Оуэна исподволь затянуло илом. Он двигался, пока мог, говорил, пока его голос доходил. Ил пожимал плечами, качал головой; неотразимая волна мещанства росла, Оуэн старелся и все глубже уходил в трясину; мало-помалу его усилия, его слова, его учение – все исчезло в болоте. Иногда будто попрыгивают фиолетовые огоньки, пугающие робкие души либералов – только либералов: аристократы их презирают, попы ненавидят, народ не знает.
– Зато будущее их!..
– Как случится.
– Помилуйте, к чему же после этого вся история?
– Да и все-то на свете к чему? Что касается до истории, я не делаю ее и потому за нее не отвечаю. Я, как «сестра Анна» в «Синей Бороде», смотрю для вас на дорогу и говорю что вижу: одна пыль на столбовой, больше ничего не видать… Вот едут… едут, кажется, они; нет, это не братья наши, это бараны, много баранов! Наконец-то приближаются два гиганта, разными дорогами. Ну уж не тот, так другой потреплет Рауля за синюю бороду. Не тут-то было! Грозных указов Бабёфа Рауль не слушается, в школу Р. Оуэна не идет, – одного послал на гильотину, другого утопил в болоте. Я этого вовсе не хвалю, мне Рауль не родной; я только констатирую факт и больше ничего!
…Около того времени, когда в Вандоме упали в роковой мешок головы Бабёфа и Дорте, Оуэн жил на одной квартире с другим непризнанным гением и бедняком, Фультоном, и отдавал ему последние свои шиллинги, чтоб тот делал модели машин, которыми он обогатил и облагодетельствовал род человеческий. Случилось, что один молодой офицер показывал дамам свою батарею. Чтоб быть вполне любезным, он без всякой нужды пустил несколько ядер (это рассказывает он сам), неприятель отвечал тем же – несколько человек пали, другие были изранены; дамы остались очень довольны нервным потрясением. Офицера немножко угрызала совесть: «Люди эти, говорит, погибли совершенно бесполезно»… но дело военное, это скоро прошло. Cela promettait[750], и впоследствии молодой человек пролил крови больше, чем все революции вместе, потребил одной конскрипцией больше солдат, чем надобно было Оуэну учеников, чтоб пересоздать весь свет.
Системы у него не было никакой, добра людям он не желал и не обещал. Он добра желал себе одному, а под добром разумел власть. Теперь и посмотрите, как слабы перед ним Бабёф и Оуэн! Его имя тридцать лет после его смерти было достаточно, чтоб его племянника признали императором.

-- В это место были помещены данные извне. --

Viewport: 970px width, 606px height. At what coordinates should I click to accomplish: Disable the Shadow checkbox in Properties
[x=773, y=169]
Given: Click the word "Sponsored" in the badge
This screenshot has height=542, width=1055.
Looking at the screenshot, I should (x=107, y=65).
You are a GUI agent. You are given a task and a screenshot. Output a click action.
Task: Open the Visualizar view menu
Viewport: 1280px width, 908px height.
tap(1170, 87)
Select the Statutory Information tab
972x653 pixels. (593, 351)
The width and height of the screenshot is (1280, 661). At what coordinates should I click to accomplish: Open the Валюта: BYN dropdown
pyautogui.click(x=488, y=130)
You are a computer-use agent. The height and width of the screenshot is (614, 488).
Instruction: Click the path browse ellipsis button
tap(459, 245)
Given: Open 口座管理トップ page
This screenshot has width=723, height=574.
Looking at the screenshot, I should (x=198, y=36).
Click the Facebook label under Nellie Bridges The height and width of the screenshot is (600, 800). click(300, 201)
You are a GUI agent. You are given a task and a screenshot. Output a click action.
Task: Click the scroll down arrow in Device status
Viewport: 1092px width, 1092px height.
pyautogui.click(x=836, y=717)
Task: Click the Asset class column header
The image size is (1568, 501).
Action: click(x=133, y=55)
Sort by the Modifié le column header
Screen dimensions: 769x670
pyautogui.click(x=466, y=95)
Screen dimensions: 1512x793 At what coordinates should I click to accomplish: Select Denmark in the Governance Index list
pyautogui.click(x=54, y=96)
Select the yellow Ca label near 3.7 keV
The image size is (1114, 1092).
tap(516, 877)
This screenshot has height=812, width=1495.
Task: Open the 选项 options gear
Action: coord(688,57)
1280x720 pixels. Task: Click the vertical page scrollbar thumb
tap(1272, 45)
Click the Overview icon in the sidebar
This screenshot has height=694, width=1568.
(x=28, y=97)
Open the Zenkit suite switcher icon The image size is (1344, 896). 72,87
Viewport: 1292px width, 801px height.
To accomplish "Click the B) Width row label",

Какой же у него был секрет?
Бабёф хотел людям приказать благосостояние и коммунистическую республику.
Оуэн хотел их воспитать в другой экономический быт, несравненно больше выгодный для них.
Наполеон не хотел ни того, ни другого; он понял, что французы не в самом деле желают питаться спартанской похлебкой и возвратиться к нравам Брута Старшего, что они не очень удовлетворятся тем, что по большим праздникам «граждане будут сходиться рассуждать о законах[751] и обучать детей цивическим добродетелям». Вот, дело другое – подраться и похвастаться храбростью они точно любят.
Вместо того чтоб им мешать и дразнить, проповедуя вечный мир, лакедемонский стол, римские добродетели и миртовые венки, Наполеон, видя, как они страстно любят кровавую славу, стал их натравливать на другие народы и сам ходить с ними на охоту. Его винить не за что: французы и без него были бы такие же. Но эта одинаковость вкусов совершенно объясняет любовь к нему народа: для толпы он не был упреком, он ее не оскорблял ни своей чистотой, ни своими добродетелями, он не представлял ей возвышенный, преображенный идеал; он не являлся ни карающим пророком, ни поучающим гением, он сам принадлежал толпе и показал ей ее самое, с ее недостатками и симпатиями, с ее страстями и влечениями, возведенную в гения и покрытую лучами славы. Вот отгадка его силы и влияния; вот отчего толпа плакала об нем, переносила его гроб с любовью и везде повесила его портрет.